My UCLA colleagues have asked me to give a research seminar on Monday.  While I don't like to function on Mondays, I do have a new paper that I'm excited about talking about.  This December 2012 draft is slightly out of date but it will show you what we are trying to do.   The commercial real estate sector is a major consumer of electricity and thus is a major contributor to creating greenhouse gas emissions.  The U.S government (for reasons I don't understand) has not updated its 2003 CBECS data.    Empiricists have trouble testing hypotheses without data!  We have created a very funky data set that allows us to test a number of interesting hypotheses.  Here are the big ideas.

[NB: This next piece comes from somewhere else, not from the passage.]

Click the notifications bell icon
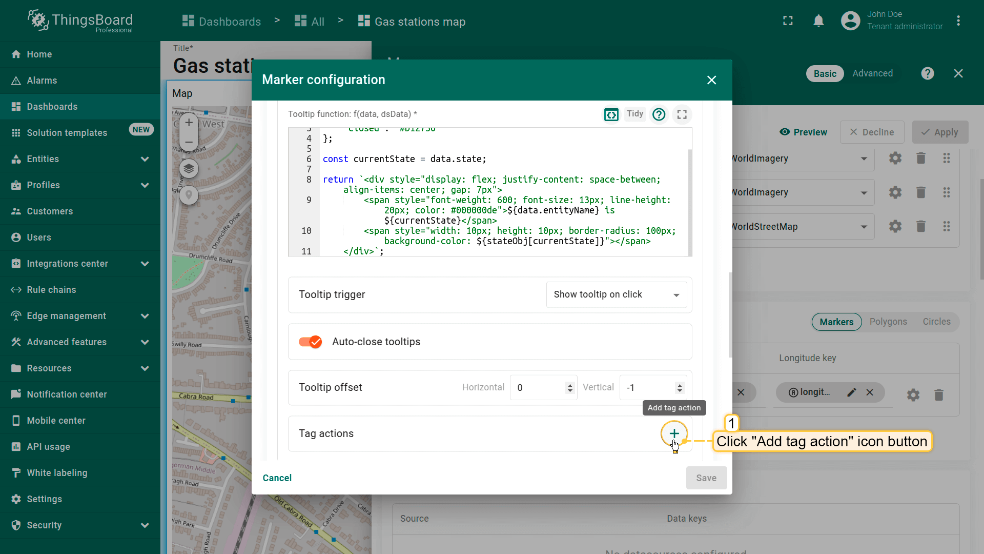Viewport: 984px width, 554px height. point(818,21)
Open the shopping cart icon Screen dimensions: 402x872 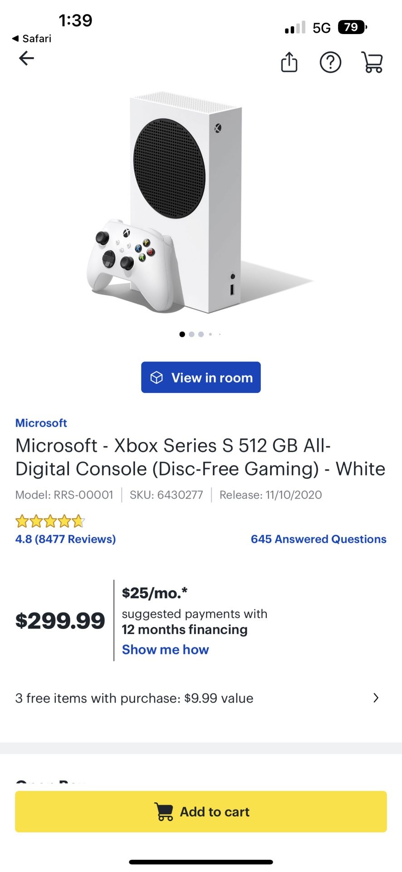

Idea #1:  Building quality and energy consumption are complements and new buildings are consuming more energy over time.  This contrasts with the case of vehicle emissions where new capital is cleaner than older capital (see Kahn and Schwartz 2008) and Costa and Kahn for residential housing progress.

Idea #2:  Buildings with Full Service Lease tenants consume more electricity.  These tenants face a zero marginal cost for electricity and the law of demand holds!

Idea #3:  Buildings with a building manager on site consume less electricity.  Human capital conserves on natural capital!

Idea #4;  Buildings with more government tenants consume more power.  Beware soft budget constraints!

Idea #5:  The Rebound Effect Lurks ---- On hot days, newer buildings consume more power!   We conjecture that while such buildings have a newer HVAC system that since the price per unit of comfort is lower in such efficient buildings, such buildings' tenants respond by setting the thermostat lower and thus "rebounding".